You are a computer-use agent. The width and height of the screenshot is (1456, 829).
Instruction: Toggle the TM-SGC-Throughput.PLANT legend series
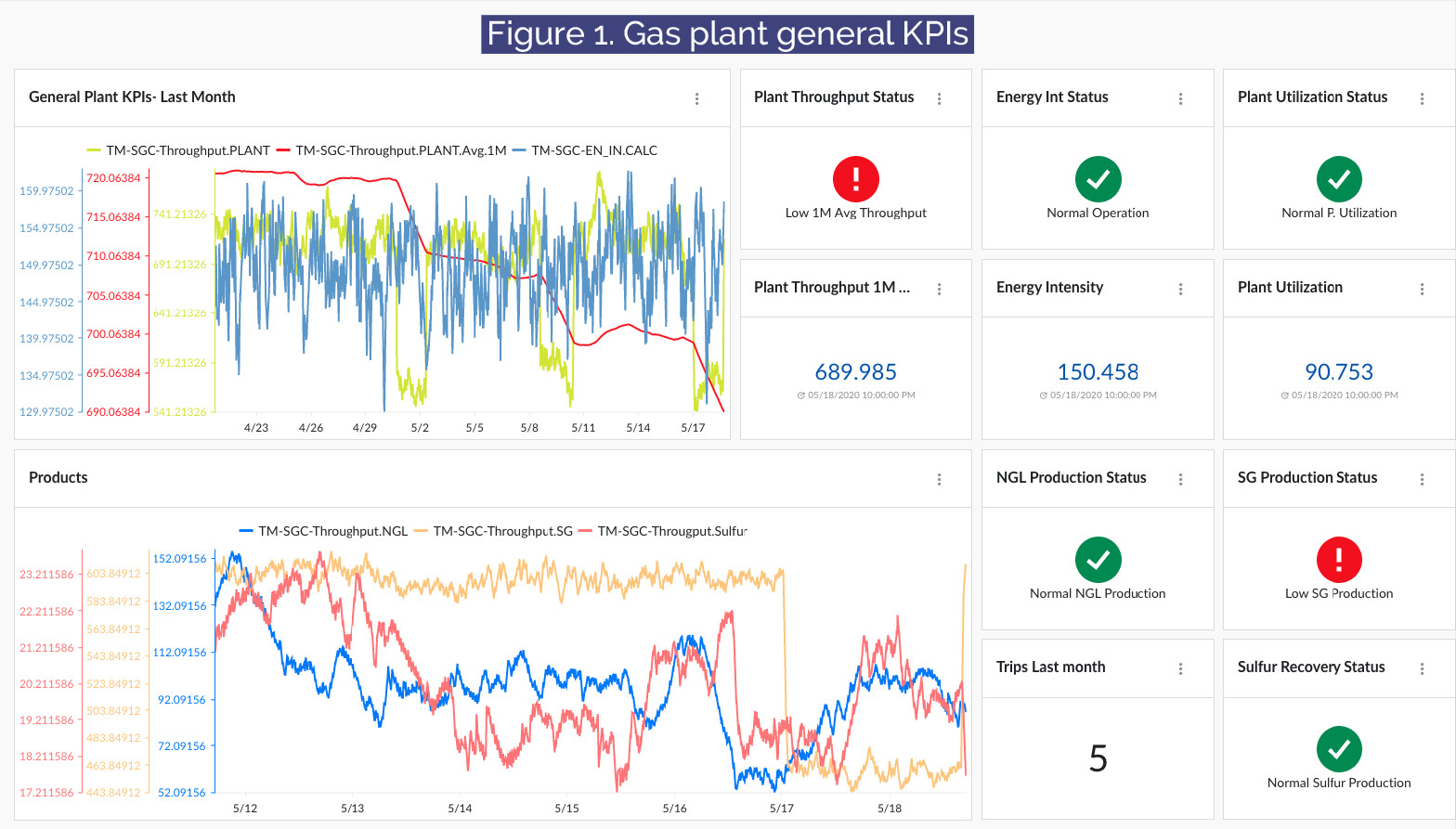[x=188, y=150]
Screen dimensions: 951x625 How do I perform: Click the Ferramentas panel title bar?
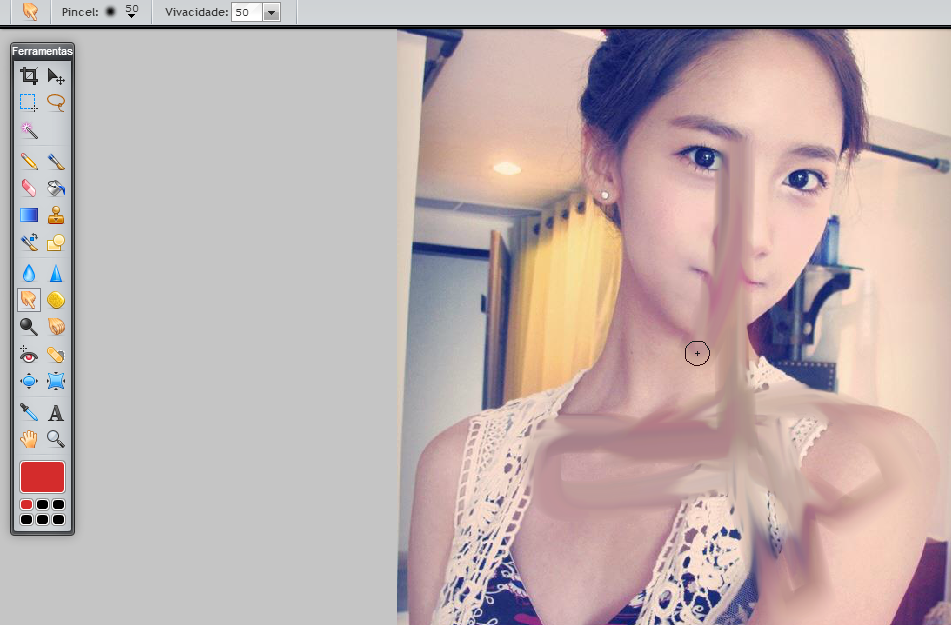(44, 50)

TO DO: Return each entry exactly as given. Leave the images out.

WORKED SOLUTION:
You are a computer-use agent. The width and height of the screenshot is (1456, 829).
Instruction: Toggle the TM-SGC-Throughput.PLANT legend series
[x=188, y=150]
Screen dimensions: 951x625 How do I perform: Click the Ferramentas panel title bar?
(44, 50)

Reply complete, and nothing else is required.